LIQUIDITY AND CAPITAL RESOURCES
We have historically financed operations through cash flows from operations and
bank borrowings. On December 31, 2021, the Company closed on the terms of the
Purchase Agreements. Following the sale of its assets in December 2021, the
Company has been researching two initial areas of product focus; each are in
research-oriented pre-release mode. The two areas of focus are in the
application of self-learning algorithms as well as the symbolic tagging and
organizing of physical objects. At September 30, 2022, our principal source of
liquidity was $16.8 million in cash and cash equivalents. Our anticipated uses
of cash in the future will be to fund the expansion of our business through both
organic product development, as well as possible acquisition activities. Other
uses of cash may include investments, capital expenditures, and technology
expansion.
Net cash used in operating activities for the nine months ended September 30,
2022 was $1.9 million due to net loss of $3.2 million plus an increase in
prepaid and other assets of $0.4 million related primarily to accrued interest,
and a decrease in income taxes payable of $0.1 million, partially offset by
noncash charges of $1.5 million, an increase in accounts payable and accrued
liabilities of $0.1 million and increase of escrow liability of $0.2 million.

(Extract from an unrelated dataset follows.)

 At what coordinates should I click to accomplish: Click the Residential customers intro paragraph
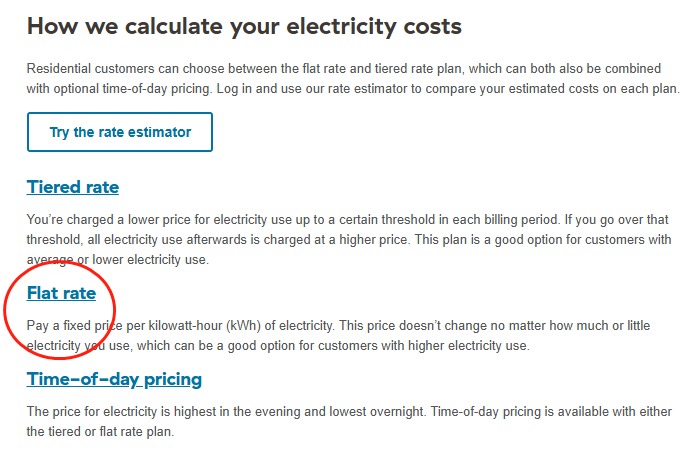(353, 78)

Net cash provided by operating activities for the nine months ended September
30, 2021 was $1.3 million due to the net income of less than $0.1 million,
noncash charges of $1.4 million, increase in unearned revenue of $1.0 million
and a decrease in contract receivable of $0.5 million, partially offset by the
increase in unbilled work in progress of $0.5 million and income taxes
receivable of $0.4 million and an increase in other assets long term of $0.3
million related to the foreign tax credit to be collected in a future period as
well as a decrease in accounts payable and accrued liabilities of $0.2 million
and a reduction in our lease obligations of $0.3 million
Net cash used in investing activities for the nine months ended September 30,
2022 of $17.9 million was primarily due to the purchase of investments of $21.5
million, transaction fees related to prior period disposition of $0.6 million,
offset by proceeds on sale of investments of $4.2 million. Net cash used in
investing activities for the nine months ended September 30, 2021 was $0.3
million and was due to the purchase of property and equipment.

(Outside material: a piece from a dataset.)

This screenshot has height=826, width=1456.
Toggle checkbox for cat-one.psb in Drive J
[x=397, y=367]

Net cash used in financing activities for the nine months ended September 30,
2022 of $2.9 million was due to the retirement of common stock and purchase of
treasury stock. Net cash used in financing activities was $0.1 million for the
nine months ended September 30, 2021 and was primarily related to the final
principal payments on our term loan.
We believe that our current cash and cash equivalents will be sufficient to meet
our working capital and capital expenditure requirements for at least the next
twelve months from the date of issuance of this Quarterly Report on Form 10-Q.

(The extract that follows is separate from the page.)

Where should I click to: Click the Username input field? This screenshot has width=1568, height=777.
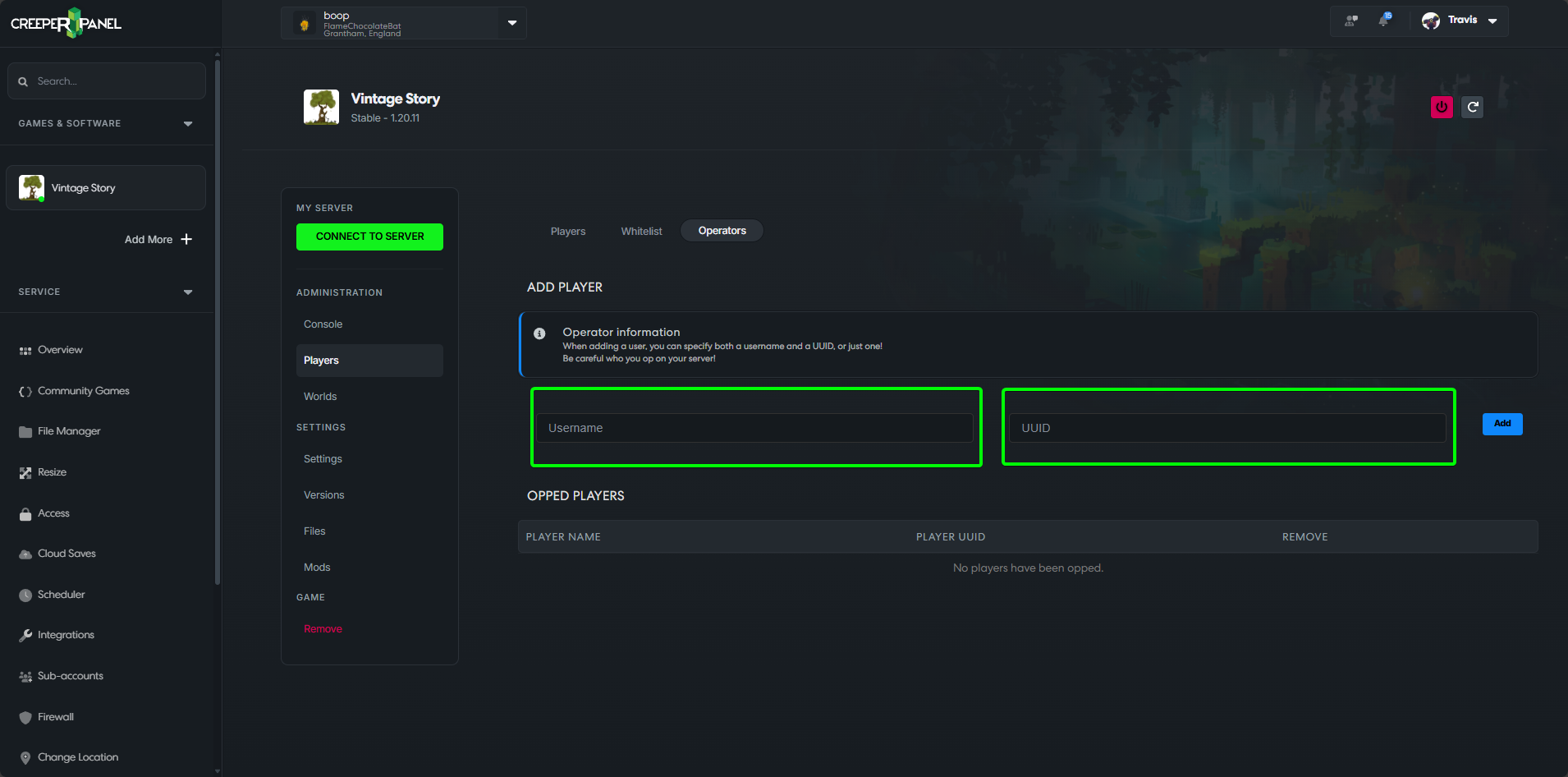coord(754,428)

In making this assessment we considered the following:
? Our cash and cash equivalents balance at September 30, 2022 of $16.8 million;
and
? Our working capital balance at September 30, 2022 of $27.8 million
Off-Balance Sheet Arrangements
We have no off-balance sheet arrangements that have a material current effect or
that are reasonably likely to have a material future effect on our financial
condition, changes in financial condition, revenues or expenses, results of
operations, liquidity, capital expenditures or capital resources.